According to the cyber specialist, Denial of Services (DoS) attacks are on a rapid rise and many of the instigators of these crimes are no longer looking for the thrill of taking down large corporate networks. Instead, this new trend points to “subtle theft” and extortion of smaller networks and individual users who might not notice they are being robbed or disabled.
(A typical DoS attack is when a network is intentionally targeted with an overload of data and then crashes.)
Symantec says that while past attacks were designed to destroy data, today’s attacks are increasingly designed to silently steal for profit without doing noticeable damage.
"Gone are the days when script kiddies used to develop attacks that would cause maximum damage and attract as much attention as possible,” Symantec’s Richard Archdeacon said. "The people behind today's cyber crime are using silent and more targeted methods to steal data and other sensitive information undetected.”
In general, Symantec says, this type of more “under the radar” cyber crime has risen 50 percent in the past year.

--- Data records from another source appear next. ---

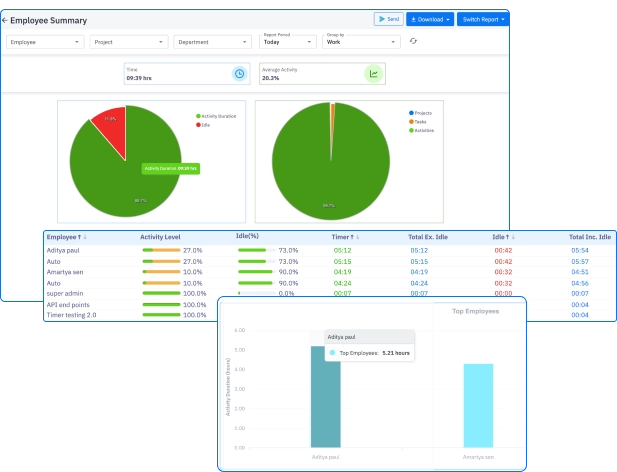
Task: Click the chart icon in Average Activity card
Action: pyautogui.click(x=373, y=73)
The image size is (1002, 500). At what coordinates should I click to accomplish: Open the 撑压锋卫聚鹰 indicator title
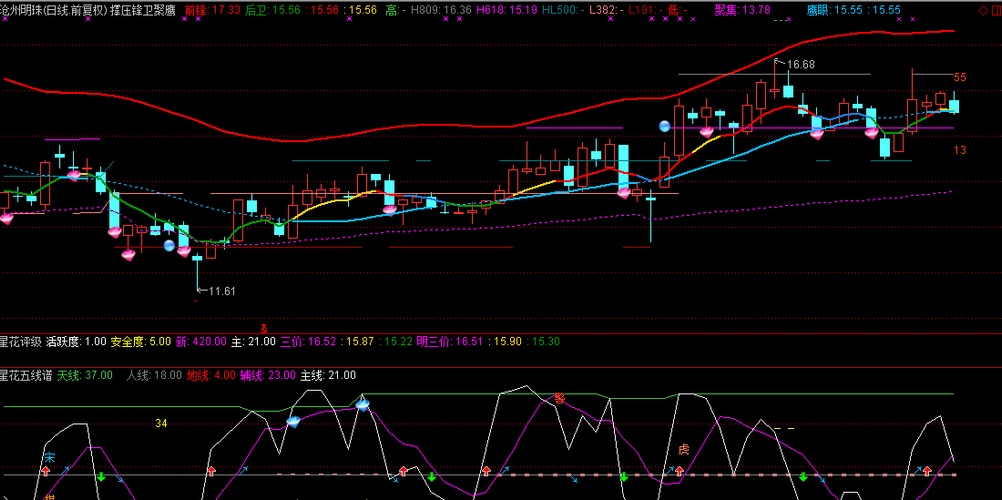coord(142,10)
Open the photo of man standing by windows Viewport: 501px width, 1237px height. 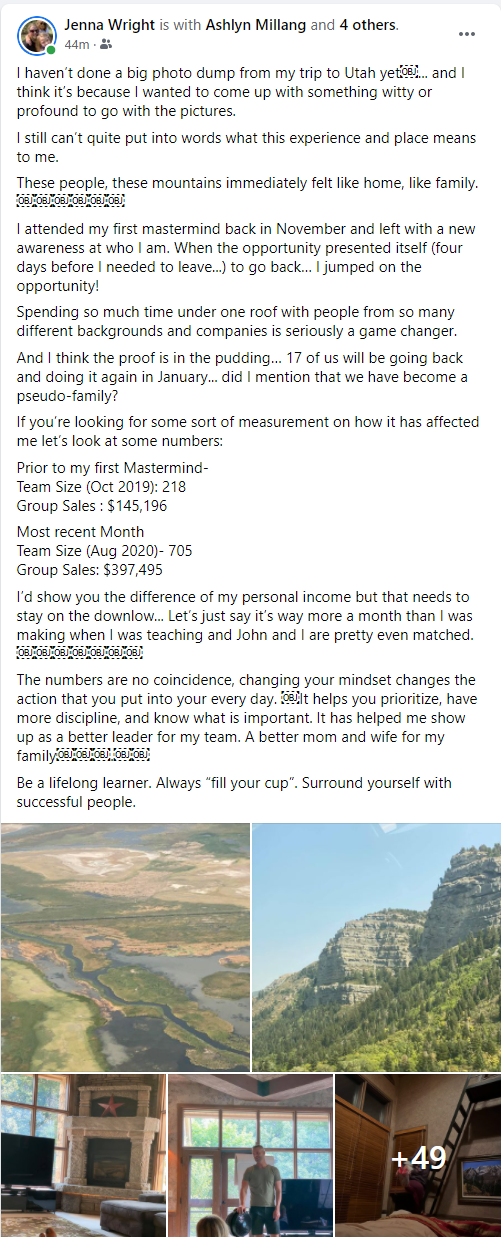click(x=250, y=1156)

On that same level, phishing attacks, where cyber thieves try to extract personal identification information from users through fraudulent emails, rose 39 percent, with an estimated 8 million phishing attempts occurring each day.
Bot-related cyber crimes also are on the rise, according to Symantec, which involve hackers taking control of a user’s computer and stealing information, or in many cases, use them as unwitting participants in Dos attacks to bring down targeted networks. These types of bot crimes, Symantec says, average around 1,402 each day.

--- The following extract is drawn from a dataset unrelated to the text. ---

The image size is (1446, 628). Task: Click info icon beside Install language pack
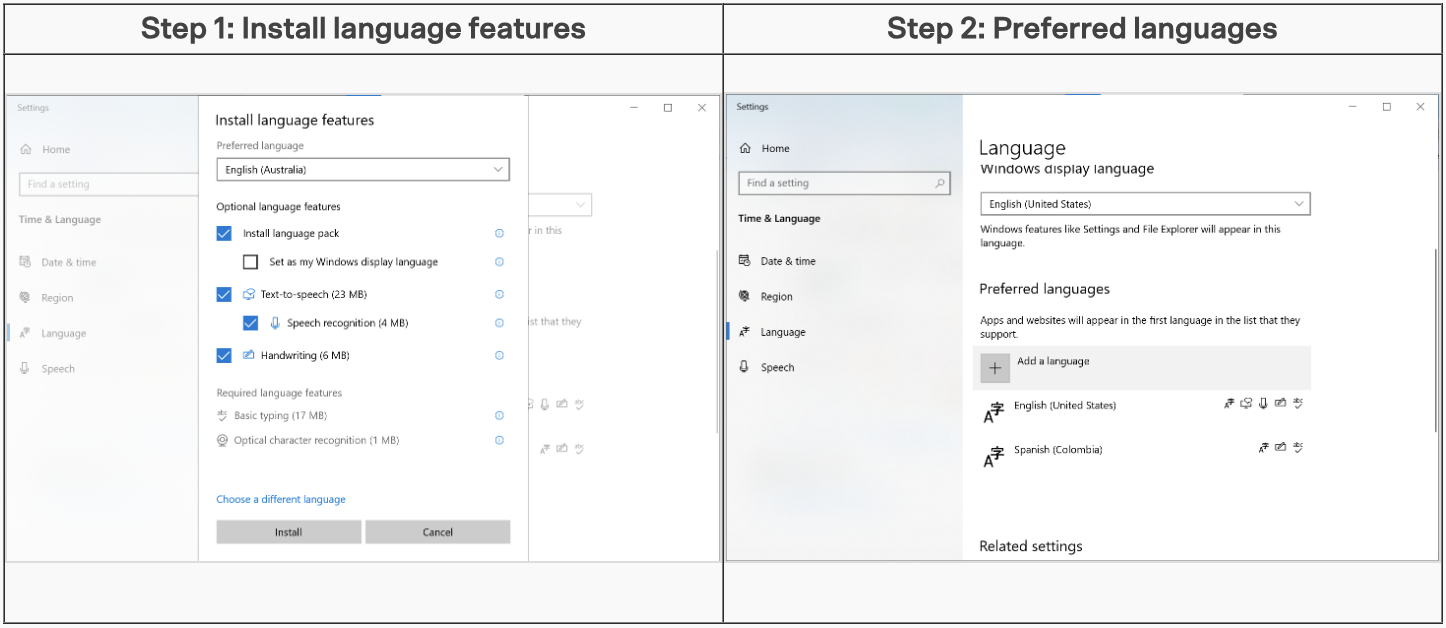point(499,234)
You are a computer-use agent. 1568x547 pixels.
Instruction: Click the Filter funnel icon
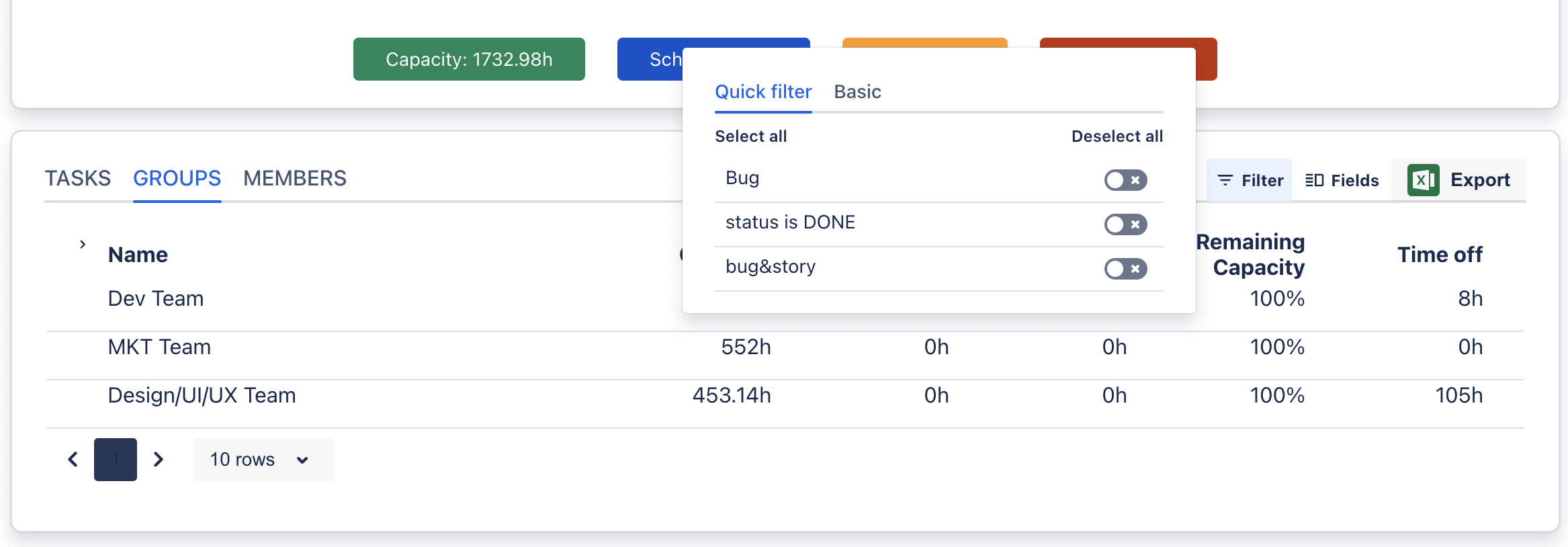tap(1225, 180)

Symantec research shows that the recent wave of bot-related crimes are located in China due in part to that country’s rise in broadband usage.
The security firm also traced the past year’s computer vulnerabilities and the speed with which organizations were able to patch vulnerable systems. Symantec says that the average amount of time between the announcement of a vulnerability and the release of associated exploit code averaged from 6 days.
Symantec’s Internet Security Threat Report, now in its ninth publishing, covers the six-month period from July 1, 2005 to Dec. 31, 2005.
In the previous report, Symantec cautioned that malicious code for profit was on the rise, and this trend continued during the second half of 2005.